Bivalent Covid vax offers protection against Omicron, sub-variants: Studies
New Delhi, May 4 (IANS) Bivalent vaccines that target the newer Covid variants, particularly Omicron and sub-variants, performed well, according to two studies.
However, primary vaccines showed rapidly waning protection from SARS-CoV-2 infections in the post-Omicron era.
In a study published in the journal Open Forum Infectious Diseases, a team of Japanese researchers measured the effectiveness of bivalent (two-strain) Covid-19 mRNA vaccines against symptomatic infection during the BA.5-dominant period in Japan.
A total of 3,498 positive Covid-19 cases were identified, and BA.5 was estimated to be responsible for 75 per cent to 100 per cent of SARS-CoV-2 infections documented in the study.

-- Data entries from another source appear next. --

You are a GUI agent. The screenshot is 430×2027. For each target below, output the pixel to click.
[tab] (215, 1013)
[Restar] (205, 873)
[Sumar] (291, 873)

This is one of the first studies to measure vaccine effectiveness of newer BA.4/BA.5-containing bivalent vaccines, which were developed in 2022 to target highly transmissible Omicron subvariants.
The study of 6,191 participants showed that the bivalent vaccine was 72 per cent effective against Omicron infection.
When broken down by subvariant targets in the bivalent vaccine, the effectiveness of the BA.1-containing bivalent vaccine was 65 per cent, while the efficacy of BA.4/BA.5-containing bivalent vaccine was 76 per cent.
When comparing the efficacy of bivalent vaccines against monovalent vaccines administered 3 to 6 months prior, the team found it to be 35 per cent.
However, the bivalent vaccines were found not as effective against the Omicron subvariants as the original, monovalent vaccines were against the ancestral strain (Alpha) and Delta variants (85 per cent to 95 per cent), the researchers noted.
“This is in line with immune imprinting against the ancestral strain as suggested in other studies,” they said.
In the second study published in JAMA Network Open, Italian researchers conducted a meta-analysis of 40 studies to determine the effectiveness of a primary vaccination cycle — involving the monovalent (one-strain) vaccine — against both laboratory-confirmed Omicron infection and symptomatic disease.
They found evidence that vaccine immunity waned quickly and significantly. Estimates of the efficacy of a primary vaccination cycle against laboratory-confirmed Omicron infection and symptomatic disease were both lower than 20 per cent at 6 months from the last dose.
In comparison, estimates show that effectiveness against symptomatic disease caused by the Delta variant was 79.6 per cent at 1 month after completion of the primary vaccination cycle.
Booster doses of vaccines temporarily raised vaccine efficacy against Omicron, but by 9 months after booster administration, it was once again lower than 30 to 20 per cent against laboratory-confirmed infection and symptomatic disease.
“The half-life of vaccine effectiveness against symptomatic infection was estimated to be 87 days for Omicron compared with 316 days for Delta. Similar waning rates were found for different age segments of the population,” the researchers said.